Task set:
1. Using the Rostov-on-Don Hippodrome article, answer:
(a) In what year was the racecourse in Rostov-on-Don opened?
(b) How many stud farms were in Zadonye by 1900?
(c) How many valuable mares were on the Don in 1923?
2. Carry on the Rostov-on-Don Hippodrome article past its final sentence.

Text shown:
= Rostov-on-Don Hippodrome =

Horse racing track in Rostov-on-Don, Russia

Rostov-on-Don Hippodrome (Ростовский ипподром) is a horse racing track in the city of Rostov-on-Don, Russia. It is one of the oldest hippodromes in Southern Russia.

== History ==
At the end of the 19th and beginning of the 20th century, horse breeding in Don Host Oblast was developing at a rapid pace, with both local Cossacks and private entrepreneurs were engaged at. The latter were also subsidized by the state. In the middle of 1880, in Zadonye there were 86-89 stud farms, and by 1900 their number had reached 145 with a total horse population of 83 thousand. Approximately during the same years, horse racing societies were established in Novocherkassk and Nakhichevan-on-Don. Amateur trotting races became a popular entertainment for locals. In Rostov-on-Don the racecourse was opened in 1902.

Under the Soviet regime, all private stud farms, as well as all cossack herds, were liquidated due to the policy of decossackization. The soon-to-come 1921-22 famine also contributed to the worsening of the situation: horse-breeding almost ceased to exist.

Yet right after the end of the 1917-23 Civil War, the authorities tried to improve the situation. For example, in November 1920 in Rostov-on-Don, the Office of Horse Breeding and Horse Breeding was established, and new stud farms were organized on those lands where there used to be private ones. Nevertheless, the situation remained extremely difficult: on the Don in 1923 there were only 2,000 valuable mares. The recovery of the industry took place with great hardship.

Source data:
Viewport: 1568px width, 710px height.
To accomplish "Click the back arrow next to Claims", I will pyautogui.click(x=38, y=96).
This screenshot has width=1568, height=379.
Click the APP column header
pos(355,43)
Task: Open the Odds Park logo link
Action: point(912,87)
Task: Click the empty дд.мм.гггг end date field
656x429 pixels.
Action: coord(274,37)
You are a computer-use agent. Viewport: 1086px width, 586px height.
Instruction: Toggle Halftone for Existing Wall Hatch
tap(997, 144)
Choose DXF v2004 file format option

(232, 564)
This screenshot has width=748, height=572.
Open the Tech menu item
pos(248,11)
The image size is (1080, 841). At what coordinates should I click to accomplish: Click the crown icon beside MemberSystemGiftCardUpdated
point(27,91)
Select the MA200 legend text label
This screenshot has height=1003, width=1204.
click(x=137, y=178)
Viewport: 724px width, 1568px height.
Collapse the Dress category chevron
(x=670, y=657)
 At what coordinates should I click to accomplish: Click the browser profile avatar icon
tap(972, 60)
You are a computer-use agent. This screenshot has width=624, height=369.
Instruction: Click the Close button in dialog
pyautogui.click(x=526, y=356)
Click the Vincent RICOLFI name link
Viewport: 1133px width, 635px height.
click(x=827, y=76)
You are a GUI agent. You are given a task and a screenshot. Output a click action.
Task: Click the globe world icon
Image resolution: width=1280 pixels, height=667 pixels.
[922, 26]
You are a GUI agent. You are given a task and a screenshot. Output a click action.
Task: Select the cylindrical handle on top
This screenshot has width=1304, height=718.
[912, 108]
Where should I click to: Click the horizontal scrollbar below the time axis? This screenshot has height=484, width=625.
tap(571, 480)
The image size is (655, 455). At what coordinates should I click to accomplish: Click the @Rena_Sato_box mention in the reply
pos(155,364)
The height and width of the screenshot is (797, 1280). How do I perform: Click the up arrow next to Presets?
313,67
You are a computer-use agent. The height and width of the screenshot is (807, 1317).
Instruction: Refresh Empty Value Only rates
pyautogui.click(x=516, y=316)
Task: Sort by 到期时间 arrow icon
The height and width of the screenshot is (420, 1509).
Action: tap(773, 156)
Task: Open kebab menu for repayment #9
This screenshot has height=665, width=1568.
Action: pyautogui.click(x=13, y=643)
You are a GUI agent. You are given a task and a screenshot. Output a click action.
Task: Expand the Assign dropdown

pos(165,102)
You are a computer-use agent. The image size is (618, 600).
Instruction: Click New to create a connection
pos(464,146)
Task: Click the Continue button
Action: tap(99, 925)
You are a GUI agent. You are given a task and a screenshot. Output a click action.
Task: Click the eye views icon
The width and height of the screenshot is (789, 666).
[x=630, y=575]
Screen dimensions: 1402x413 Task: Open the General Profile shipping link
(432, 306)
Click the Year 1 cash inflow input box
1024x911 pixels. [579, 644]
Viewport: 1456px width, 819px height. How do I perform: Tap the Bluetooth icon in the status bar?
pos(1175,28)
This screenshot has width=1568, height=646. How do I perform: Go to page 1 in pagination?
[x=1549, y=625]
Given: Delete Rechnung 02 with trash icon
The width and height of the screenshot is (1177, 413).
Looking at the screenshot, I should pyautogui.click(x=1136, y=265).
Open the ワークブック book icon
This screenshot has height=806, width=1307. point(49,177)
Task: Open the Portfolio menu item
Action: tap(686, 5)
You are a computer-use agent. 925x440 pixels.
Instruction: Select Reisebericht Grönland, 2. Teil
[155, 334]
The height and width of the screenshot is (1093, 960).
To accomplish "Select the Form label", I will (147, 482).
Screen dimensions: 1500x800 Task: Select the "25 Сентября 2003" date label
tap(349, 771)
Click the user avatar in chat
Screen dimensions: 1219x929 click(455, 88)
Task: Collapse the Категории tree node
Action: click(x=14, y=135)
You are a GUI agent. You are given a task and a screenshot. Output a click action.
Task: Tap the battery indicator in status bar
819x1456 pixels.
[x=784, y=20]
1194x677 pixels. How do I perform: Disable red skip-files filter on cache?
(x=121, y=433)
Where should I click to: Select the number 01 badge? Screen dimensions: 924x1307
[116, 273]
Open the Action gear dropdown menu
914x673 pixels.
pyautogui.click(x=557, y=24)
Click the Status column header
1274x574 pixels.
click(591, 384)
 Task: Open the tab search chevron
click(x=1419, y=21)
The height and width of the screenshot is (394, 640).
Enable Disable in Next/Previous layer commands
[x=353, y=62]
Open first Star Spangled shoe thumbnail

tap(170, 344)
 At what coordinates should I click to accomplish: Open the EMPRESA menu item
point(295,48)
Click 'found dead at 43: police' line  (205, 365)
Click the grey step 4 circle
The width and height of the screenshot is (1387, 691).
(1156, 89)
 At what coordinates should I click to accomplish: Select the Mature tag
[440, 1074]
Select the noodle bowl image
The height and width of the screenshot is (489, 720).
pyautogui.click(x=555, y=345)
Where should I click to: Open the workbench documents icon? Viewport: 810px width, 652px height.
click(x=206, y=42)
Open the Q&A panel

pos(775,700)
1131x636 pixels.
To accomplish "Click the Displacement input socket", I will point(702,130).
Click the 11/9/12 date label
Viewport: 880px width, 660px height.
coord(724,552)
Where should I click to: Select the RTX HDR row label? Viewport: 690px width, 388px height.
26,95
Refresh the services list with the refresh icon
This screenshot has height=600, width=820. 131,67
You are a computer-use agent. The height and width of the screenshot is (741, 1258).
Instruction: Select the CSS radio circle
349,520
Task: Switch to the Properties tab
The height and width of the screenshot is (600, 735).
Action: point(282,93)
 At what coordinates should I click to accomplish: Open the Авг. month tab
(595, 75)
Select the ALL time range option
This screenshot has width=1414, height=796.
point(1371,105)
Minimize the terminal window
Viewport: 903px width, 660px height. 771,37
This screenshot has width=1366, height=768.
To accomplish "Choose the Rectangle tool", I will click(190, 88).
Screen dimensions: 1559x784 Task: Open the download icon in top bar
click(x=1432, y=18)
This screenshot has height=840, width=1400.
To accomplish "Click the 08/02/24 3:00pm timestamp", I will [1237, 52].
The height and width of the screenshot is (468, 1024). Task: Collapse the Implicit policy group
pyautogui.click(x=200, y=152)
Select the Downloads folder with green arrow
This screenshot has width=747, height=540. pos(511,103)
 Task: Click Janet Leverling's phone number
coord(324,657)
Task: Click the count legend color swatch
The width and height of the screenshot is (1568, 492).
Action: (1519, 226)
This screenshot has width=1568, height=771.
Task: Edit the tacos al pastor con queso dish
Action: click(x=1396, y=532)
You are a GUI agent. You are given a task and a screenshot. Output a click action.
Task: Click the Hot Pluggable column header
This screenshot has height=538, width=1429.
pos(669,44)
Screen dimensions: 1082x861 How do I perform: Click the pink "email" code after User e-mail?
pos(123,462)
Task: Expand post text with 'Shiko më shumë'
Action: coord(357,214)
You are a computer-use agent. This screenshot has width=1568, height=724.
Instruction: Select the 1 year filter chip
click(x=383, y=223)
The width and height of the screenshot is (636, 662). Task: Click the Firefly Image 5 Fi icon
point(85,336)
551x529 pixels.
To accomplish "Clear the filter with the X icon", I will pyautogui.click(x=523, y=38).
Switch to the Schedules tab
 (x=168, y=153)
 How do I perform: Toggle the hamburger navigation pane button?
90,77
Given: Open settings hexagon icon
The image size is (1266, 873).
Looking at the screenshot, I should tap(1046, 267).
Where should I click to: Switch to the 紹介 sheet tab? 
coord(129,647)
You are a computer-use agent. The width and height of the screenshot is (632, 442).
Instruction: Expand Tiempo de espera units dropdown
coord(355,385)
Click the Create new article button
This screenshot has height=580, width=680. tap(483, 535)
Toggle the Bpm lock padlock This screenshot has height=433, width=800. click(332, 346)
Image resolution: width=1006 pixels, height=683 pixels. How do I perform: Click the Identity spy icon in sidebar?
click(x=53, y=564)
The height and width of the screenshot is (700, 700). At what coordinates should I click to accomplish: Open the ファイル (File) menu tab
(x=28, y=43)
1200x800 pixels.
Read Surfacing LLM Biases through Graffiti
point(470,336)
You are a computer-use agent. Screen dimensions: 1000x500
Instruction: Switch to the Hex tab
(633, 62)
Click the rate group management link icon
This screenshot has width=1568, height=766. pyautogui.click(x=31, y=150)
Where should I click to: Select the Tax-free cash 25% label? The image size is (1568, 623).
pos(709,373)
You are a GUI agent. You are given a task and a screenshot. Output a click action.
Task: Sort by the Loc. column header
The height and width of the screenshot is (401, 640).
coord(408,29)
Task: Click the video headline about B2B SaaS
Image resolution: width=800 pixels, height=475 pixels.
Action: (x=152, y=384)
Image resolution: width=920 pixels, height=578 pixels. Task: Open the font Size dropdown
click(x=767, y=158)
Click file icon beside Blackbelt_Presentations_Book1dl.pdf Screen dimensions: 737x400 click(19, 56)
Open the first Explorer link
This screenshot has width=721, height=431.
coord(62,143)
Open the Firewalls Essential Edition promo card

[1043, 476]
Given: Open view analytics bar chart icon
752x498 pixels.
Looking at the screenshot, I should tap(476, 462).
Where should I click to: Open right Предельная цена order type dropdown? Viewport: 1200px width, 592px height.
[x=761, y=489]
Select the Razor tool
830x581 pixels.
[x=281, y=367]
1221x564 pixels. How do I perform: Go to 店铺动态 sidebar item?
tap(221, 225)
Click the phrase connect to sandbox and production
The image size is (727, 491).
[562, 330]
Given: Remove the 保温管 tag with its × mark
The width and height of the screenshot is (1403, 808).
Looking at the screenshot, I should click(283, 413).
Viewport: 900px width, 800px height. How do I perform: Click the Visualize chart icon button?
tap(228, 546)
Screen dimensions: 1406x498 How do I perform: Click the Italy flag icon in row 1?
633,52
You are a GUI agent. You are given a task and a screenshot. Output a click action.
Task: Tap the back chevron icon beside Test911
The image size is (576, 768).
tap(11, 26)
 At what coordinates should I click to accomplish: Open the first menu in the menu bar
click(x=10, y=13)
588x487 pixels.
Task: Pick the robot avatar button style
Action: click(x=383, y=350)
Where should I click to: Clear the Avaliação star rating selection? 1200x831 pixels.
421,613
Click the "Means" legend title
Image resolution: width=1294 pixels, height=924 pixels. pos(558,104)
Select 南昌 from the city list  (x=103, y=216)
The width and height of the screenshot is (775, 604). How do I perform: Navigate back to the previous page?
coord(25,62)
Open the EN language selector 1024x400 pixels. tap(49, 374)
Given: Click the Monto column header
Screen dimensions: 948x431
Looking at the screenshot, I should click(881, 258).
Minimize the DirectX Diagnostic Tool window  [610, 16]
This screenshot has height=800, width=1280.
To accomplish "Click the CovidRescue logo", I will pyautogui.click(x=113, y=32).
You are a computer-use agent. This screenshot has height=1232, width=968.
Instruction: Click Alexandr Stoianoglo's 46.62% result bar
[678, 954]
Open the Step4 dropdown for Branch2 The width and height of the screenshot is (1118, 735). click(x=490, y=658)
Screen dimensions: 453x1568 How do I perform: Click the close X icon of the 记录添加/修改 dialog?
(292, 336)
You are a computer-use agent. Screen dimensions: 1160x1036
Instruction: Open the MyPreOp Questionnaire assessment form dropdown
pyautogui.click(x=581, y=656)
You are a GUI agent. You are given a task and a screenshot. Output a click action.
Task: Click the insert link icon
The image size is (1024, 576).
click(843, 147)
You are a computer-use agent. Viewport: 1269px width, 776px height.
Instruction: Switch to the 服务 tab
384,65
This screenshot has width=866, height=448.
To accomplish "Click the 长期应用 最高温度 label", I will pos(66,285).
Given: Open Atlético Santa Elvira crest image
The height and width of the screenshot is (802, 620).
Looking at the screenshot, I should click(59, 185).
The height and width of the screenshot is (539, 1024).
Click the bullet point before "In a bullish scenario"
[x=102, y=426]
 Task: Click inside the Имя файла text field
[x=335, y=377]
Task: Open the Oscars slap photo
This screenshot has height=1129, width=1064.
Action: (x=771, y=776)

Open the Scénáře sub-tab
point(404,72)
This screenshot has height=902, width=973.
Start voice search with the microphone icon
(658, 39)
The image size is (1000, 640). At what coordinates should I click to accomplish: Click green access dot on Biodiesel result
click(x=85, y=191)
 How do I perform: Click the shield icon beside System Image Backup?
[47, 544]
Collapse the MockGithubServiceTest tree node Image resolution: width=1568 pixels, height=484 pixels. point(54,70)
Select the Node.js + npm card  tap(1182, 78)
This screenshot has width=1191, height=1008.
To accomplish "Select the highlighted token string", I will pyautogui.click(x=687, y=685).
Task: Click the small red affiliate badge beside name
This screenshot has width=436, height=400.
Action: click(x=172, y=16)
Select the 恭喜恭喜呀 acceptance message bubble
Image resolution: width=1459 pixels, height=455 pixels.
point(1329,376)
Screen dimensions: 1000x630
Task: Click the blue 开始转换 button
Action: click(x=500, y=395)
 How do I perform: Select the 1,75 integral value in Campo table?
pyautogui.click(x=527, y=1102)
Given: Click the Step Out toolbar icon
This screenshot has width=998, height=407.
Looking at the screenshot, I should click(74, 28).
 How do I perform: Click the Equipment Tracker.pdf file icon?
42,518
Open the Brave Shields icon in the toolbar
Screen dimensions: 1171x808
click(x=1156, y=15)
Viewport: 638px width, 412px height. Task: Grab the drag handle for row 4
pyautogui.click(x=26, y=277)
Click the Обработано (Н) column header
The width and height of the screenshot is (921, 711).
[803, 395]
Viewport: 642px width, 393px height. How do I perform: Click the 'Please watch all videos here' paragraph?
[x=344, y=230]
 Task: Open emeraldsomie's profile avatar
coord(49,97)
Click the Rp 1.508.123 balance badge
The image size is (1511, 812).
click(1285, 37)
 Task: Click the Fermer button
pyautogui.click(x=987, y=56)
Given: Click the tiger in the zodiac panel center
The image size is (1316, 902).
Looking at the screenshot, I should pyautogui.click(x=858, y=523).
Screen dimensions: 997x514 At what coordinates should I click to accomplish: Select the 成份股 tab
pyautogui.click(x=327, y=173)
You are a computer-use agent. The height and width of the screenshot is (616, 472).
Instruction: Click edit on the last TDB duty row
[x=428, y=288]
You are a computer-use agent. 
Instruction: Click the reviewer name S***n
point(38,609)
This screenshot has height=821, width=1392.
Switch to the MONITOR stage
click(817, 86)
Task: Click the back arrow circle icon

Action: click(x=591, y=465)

Written responses:
1.
(a) 1902
(b) 145
(c) 2,000

2.
With the gradual revival of horse breeding in the 1920s–1930s, Rostov Hippodrome was also reopened in 1925.

But already in 1952 by the decision of the authorities many horse farms were liquidated, and some of the horses were killed. In Rostov Oblast, out of 22 stud farms, only five were left, and out of 132 breeding farms, only three were left. These actions again caused great material and moral damage to the industry.

In 2002, on the eve of its 100th anniversary, Rostov Hippodrome ceased to be a state-owned enterprise. Currently it belongs to AgroSoyuz Yug Rusi LLC, thus becoming the first private racing track in modern Russia.

== Current state ==
When the hippodrome was privatized, the racetrack was re-equipped. Now it has 14 stables, including two two-story ones. The territory of the field occupies 28 hectares. There are two tracks ― for training and for races. The cover is ground and sand. There are also a forge, a veterinary hospital, an ammunition depot, and a granary.